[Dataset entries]
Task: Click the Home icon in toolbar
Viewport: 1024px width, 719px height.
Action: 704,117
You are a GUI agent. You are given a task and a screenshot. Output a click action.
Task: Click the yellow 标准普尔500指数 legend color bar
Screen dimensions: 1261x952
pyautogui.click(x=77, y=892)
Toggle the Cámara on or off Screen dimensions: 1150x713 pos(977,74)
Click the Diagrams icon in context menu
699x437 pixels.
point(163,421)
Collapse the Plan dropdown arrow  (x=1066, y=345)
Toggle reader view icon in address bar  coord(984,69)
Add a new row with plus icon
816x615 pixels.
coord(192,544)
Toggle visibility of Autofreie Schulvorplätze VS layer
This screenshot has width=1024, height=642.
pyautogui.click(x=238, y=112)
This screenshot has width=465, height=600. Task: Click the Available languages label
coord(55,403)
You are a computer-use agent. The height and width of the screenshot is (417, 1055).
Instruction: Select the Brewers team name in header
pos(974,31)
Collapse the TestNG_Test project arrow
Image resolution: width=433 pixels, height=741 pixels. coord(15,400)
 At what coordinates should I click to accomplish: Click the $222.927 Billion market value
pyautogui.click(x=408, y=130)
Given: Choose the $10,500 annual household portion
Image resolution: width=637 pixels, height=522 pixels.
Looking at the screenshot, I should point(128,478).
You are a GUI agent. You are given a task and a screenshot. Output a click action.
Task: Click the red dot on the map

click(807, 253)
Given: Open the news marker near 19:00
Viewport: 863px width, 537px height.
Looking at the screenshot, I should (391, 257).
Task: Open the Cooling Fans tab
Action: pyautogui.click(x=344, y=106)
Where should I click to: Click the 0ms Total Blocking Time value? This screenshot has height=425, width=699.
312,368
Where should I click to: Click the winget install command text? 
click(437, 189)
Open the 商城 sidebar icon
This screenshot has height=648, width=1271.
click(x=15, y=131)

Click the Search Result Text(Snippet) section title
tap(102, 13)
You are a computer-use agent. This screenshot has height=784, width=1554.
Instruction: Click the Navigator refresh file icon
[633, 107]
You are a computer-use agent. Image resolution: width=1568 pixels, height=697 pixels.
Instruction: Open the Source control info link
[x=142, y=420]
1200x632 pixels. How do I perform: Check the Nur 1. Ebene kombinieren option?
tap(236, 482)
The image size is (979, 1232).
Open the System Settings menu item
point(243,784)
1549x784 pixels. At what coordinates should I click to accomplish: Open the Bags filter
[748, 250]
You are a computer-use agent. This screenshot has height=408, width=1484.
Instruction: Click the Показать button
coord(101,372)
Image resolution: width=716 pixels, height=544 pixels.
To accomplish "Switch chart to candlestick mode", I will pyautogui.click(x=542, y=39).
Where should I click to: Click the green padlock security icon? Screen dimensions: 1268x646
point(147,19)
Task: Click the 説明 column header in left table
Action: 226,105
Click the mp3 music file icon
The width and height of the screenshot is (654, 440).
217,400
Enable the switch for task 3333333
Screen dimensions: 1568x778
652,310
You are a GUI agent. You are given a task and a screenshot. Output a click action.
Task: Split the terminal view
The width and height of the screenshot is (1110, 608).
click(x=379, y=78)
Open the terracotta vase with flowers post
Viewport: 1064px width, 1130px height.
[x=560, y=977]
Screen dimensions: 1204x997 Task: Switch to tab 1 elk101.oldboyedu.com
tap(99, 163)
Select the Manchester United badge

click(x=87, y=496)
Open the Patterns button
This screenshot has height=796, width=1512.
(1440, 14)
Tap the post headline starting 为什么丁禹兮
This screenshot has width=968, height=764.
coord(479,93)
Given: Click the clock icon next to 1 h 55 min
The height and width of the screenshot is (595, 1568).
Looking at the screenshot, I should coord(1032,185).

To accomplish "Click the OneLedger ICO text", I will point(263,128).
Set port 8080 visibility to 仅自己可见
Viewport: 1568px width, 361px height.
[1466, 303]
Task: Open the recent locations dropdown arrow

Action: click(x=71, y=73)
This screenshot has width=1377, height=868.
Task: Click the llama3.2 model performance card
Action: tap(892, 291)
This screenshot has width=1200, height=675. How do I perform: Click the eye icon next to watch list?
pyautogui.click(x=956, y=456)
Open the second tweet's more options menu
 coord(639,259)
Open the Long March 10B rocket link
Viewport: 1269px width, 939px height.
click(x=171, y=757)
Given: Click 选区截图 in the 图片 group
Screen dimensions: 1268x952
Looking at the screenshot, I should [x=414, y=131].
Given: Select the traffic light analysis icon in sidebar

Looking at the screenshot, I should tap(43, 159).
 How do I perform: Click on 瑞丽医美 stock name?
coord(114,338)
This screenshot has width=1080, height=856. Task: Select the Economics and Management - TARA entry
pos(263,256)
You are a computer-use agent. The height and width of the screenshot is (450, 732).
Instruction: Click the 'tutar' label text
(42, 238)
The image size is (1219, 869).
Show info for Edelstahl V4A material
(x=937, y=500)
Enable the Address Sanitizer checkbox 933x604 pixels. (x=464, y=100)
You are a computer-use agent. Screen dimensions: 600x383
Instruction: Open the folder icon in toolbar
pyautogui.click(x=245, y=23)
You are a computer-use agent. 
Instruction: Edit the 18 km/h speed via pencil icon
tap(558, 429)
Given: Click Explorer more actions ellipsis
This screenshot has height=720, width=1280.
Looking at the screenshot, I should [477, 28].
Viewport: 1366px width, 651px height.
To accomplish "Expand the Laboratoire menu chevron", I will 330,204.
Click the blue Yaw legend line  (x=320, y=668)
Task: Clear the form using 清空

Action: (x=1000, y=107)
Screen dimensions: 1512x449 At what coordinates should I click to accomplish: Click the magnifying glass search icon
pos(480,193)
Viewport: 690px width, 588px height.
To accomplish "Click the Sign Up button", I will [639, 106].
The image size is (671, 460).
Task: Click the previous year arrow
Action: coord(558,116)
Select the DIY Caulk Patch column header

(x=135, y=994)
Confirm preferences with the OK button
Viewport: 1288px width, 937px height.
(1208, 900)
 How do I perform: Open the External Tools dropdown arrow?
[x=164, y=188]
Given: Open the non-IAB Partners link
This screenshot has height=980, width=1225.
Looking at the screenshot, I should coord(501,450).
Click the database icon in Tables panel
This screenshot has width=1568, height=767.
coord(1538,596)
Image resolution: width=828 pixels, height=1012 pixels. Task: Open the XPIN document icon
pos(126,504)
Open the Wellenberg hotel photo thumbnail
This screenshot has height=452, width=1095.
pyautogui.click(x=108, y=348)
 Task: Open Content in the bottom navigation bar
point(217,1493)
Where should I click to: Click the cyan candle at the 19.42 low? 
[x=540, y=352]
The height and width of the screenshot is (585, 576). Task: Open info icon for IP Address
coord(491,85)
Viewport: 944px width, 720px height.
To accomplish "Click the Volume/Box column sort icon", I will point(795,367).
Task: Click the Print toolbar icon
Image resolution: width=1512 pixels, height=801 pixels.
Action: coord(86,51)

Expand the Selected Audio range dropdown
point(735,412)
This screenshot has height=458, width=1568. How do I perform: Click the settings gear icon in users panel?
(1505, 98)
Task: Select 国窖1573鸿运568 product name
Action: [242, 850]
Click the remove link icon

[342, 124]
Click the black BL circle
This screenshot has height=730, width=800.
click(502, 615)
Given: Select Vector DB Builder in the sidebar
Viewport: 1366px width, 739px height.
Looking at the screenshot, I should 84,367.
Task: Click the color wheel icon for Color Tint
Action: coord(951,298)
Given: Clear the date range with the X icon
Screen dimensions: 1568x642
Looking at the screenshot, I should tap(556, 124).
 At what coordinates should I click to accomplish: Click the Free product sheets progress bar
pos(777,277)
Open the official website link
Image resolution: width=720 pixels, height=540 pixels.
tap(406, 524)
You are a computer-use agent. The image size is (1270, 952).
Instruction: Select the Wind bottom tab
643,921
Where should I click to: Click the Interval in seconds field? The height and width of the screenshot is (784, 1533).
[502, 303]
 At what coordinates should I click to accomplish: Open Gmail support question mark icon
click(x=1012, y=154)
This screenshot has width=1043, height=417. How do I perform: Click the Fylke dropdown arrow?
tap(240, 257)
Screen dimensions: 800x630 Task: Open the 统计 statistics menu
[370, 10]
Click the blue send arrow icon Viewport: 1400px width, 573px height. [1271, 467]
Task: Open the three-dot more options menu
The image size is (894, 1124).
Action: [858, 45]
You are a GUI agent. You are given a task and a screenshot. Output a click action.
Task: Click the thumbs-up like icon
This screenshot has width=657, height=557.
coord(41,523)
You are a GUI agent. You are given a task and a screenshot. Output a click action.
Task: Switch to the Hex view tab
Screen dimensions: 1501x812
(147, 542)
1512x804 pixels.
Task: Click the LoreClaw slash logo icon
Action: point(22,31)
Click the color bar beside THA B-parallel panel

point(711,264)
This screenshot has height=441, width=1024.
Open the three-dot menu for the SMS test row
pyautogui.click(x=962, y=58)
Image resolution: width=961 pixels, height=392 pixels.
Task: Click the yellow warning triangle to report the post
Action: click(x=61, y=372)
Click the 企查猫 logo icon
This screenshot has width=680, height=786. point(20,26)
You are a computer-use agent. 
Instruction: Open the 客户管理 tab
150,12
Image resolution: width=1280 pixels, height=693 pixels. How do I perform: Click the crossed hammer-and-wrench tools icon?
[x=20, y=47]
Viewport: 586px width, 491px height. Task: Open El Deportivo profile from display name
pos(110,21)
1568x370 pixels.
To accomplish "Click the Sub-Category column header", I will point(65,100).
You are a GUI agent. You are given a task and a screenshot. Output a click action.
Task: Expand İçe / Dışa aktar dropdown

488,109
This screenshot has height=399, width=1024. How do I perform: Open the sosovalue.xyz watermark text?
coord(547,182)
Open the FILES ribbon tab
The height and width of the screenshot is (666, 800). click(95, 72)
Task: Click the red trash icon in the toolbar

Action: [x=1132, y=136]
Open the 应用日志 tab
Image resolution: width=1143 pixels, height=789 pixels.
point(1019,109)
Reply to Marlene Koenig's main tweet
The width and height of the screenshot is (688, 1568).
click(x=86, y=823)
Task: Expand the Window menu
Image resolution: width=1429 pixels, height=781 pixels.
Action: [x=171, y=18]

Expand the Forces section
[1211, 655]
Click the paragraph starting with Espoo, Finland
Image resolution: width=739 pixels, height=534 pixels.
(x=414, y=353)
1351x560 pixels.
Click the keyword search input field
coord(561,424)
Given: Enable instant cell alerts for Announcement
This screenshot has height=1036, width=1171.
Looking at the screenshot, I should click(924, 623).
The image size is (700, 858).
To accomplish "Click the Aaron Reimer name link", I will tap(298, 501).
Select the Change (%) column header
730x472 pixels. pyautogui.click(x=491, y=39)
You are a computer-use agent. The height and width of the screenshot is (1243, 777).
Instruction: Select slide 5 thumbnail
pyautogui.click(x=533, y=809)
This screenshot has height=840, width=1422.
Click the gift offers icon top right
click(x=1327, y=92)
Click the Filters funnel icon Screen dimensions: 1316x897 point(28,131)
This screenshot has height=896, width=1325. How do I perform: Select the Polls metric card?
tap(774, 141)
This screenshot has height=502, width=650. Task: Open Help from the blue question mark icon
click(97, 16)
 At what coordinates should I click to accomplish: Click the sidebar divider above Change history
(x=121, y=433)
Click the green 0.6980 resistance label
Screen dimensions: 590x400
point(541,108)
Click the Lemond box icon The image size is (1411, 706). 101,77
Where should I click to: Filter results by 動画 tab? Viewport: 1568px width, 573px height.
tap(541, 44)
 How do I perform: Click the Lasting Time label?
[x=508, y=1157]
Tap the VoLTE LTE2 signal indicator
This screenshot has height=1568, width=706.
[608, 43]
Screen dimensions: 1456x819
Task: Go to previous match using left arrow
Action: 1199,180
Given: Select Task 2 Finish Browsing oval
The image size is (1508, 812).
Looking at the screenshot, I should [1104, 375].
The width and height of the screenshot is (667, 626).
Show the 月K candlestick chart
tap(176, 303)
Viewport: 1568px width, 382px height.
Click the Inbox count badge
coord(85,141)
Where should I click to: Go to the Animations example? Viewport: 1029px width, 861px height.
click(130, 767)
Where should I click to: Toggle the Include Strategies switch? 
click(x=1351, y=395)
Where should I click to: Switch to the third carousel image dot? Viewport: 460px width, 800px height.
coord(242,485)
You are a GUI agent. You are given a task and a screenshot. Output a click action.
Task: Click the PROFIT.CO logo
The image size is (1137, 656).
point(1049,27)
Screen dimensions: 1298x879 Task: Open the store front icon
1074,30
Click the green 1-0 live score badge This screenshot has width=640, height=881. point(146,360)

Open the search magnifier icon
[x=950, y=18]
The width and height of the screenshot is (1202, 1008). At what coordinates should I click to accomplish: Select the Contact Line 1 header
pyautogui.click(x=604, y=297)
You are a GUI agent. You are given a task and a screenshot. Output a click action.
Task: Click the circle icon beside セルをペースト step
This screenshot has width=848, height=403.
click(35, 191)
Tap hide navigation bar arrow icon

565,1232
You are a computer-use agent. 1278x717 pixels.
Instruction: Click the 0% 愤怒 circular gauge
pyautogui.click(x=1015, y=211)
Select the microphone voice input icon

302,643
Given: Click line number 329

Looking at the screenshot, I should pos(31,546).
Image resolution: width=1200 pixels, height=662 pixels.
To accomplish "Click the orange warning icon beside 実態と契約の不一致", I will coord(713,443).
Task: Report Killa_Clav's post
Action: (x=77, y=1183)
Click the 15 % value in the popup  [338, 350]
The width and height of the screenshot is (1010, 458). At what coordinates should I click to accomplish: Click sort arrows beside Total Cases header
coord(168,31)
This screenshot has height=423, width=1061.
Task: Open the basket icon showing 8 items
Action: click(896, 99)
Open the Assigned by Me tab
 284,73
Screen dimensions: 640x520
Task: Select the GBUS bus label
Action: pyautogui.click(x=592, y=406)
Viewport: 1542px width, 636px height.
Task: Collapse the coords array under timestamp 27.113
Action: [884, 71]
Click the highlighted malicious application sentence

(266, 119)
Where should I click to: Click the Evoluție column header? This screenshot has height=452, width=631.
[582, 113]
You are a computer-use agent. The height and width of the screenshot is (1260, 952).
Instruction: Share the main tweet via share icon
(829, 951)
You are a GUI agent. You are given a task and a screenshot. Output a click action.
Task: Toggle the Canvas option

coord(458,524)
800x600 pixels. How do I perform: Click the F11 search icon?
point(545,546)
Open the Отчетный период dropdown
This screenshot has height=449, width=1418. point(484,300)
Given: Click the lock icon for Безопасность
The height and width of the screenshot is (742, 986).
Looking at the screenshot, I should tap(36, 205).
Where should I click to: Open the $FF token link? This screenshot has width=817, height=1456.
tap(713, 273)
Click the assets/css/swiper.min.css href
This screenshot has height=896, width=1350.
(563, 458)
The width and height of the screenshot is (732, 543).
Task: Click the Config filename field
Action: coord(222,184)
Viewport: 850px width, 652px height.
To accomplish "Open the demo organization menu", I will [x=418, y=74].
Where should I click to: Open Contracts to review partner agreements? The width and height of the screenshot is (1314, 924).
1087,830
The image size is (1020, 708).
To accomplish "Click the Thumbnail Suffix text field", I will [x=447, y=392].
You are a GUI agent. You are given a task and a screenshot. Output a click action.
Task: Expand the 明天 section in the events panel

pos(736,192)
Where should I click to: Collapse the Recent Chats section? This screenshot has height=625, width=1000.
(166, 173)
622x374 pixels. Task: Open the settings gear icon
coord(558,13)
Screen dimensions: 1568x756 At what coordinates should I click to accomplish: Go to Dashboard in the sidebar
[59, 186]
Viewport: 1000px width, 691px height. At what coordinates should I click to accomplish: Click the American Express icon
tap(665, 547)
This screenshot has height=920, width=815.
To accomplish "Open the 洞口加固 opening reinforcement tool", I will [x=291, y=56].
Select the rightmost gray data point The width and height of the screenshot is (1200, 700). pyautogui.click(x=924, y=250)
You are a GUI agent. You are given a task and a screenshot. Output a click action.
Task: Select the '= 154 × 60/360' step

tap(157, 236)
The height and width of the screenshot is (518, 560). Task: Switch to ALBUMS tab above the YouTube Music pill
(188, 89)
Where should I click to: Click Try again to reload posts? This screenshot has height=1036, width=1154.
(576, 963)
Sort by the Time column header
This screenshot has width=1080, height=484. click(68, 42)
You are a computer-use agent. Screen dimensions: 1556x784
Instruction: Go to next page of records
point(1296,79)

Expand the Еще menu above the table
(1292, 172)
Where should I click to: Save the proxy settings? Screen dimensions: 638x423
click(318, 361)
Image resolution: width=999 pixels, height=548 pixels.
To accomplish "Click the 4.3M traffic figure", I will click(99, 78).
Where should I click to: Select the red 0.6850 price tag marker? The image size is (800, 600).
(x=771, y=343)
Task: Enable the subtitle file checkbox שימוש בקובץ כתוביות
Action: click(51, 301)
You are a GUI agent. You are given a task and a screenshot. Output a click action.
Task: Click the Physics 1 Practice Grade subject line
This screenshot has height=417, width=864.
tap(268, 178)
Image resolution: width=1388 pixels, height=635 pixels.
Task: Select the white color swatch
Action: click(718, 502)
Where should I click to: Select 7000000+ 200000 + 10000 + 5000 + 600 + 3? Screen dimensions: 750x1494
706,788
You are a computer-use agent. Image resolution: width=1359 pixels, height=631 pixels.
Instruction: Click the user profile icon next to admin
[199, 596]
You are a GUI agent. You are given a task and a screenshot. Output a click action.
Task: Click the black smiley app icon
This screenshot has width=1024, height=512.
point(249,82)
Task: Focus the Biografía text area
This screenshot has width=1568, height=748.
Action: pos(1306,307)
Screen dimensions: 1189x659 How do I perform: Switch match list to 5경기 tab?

> **Assignment**:
Your task is to copy each line of the entries that includes the word "legend".

> **The answer**:
Task: Click the yellow 标准普尔500指数 legend color bar
Click the blue Yaw legend line  (x=320, y=668)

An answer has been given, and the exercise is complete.